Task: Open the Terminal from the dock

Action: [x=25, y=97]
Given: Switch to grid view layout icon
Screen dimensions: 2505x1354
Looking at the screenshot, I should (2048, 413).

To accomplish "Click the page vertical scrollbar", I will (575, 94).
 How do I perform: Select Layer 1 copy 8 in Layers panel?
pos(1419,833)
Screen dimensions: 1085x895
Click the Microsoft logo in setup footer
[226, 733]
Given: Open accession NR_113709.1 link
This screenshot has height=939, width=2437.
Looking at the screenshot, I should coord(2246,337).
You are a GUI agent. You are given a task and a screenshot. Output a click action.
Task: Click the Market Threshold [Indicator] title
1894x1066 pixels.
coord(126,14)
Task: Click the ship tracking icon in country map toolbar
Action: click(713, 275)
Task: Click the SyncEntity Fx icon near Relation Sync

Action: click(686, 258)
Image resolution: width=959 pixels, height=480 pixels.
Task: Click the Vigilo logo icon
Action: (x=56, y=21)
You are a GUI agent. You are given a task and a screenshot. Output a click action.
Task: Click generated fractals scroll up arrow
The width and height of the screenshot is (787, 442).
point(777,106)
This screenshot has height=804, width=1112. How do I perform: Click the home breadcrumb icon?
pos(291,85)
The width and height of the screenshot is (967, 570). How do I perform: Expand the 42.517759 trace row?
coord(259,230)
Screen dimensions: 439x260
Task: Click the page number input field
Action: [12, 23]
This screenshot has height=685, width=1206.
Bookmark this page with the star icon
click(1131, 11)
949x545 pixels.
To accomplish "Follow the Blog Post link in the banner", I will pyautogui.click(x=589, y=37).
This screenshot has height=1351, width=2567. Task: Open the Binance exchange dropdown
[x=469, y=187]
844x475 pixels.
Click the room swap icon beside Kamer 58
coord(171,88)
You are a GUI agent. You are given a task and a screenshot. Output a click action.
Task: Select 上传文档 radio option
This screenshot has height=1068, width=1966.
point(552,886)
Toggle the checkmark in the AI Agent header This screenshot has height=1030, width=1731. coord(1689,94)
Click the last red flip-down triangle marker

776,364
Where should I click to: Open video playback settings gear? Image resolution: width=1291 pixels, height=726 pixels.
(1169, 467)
____________
> _TASK PROMPT_
Would you please repeat the whole listing exactly as it is?

> _FINISHED TASK_
Task: Open the Terminal from the dock

Action: [x=25, y=97]
Given: Switch to grid view layout icon
Screen dimensions: 2505x1354
Looking at the screenshot, I should (2048, 413).

To accomplish "Click the page vertical scrollbar", I will (575, 94).
 How do I perform: Select Layer 1 copy 8 in Layers panel?
pos(1419,833)
Screen dimensions: 1085x895
Click the Microsoft logo in setup footer
[226, 733]
Given: Open accession NR_113709.1 link
This screenshot has height=939, width=2437.
Looking at the screenshot, I should coord(2246,337).
You are a GUI agent. You are given a task and a screenshot. Output a click action.
Task: Click the Market Threshold [Indicator] title
1894x1066 pixels.
coord(126,14)
Task: Click the ship tracking icon in country map toolbar
Action: click(713, 275)
Task: Click the SyncEntity Fx icon near Relation Sync

Action: click(686, 258)
Image resolution: width=959 pixels, height=480 pixels.
Task: Click the Vigilo logo icon
Action: (x=56, y=21)
You are a GUI agent. You are given a task and a screenshot. Output a click action.
Task: Click generated fractals scroll up arrow
The width and height of the screenshot is (787, 442).
point(777,106)
This screenshot has height=804, width=1112. How do I perform: Click the home breadcrumb icon?
pos(291,85)
The width and height of the screenshot is (967, 570). How do I perform: Expand the 42.517759 trace row?
coord(259,230)
Screen dimensions: 439x260
Task: Click the page number input field
Action: [12, 23]
This screenshot has height=685, width=1206.
Bookmark this page with the star icon
click(1131, 11)
949x545 pixels.
To accomplish "Follow the Blog Post link in the banner", I will pyautogui.click(x=589, y=37).
This screenshot has height=1351, width=2567. Task: Open the Binance exchange dropdown
[x=469, y=187]
844x475 pixels.
Click the room swap icon beside Kamer 58
coord(171,88)
You are a GUI agent. You are given a task and a screenshot. Output a click action.
Task: Select 上传文档 radio option
This screenshot has height=1068, width=1966.
point(552,886)
Toggle the checkmark in the AI Agent header This screenshot has height=1030, width=1731. coord(1689,94)
Click the last red flip-down triangle marker

776,364
Where should I click to: Open video playback settings gear? Image resolution: width=1291 pixels, height=726 pixels.
(1169, 467)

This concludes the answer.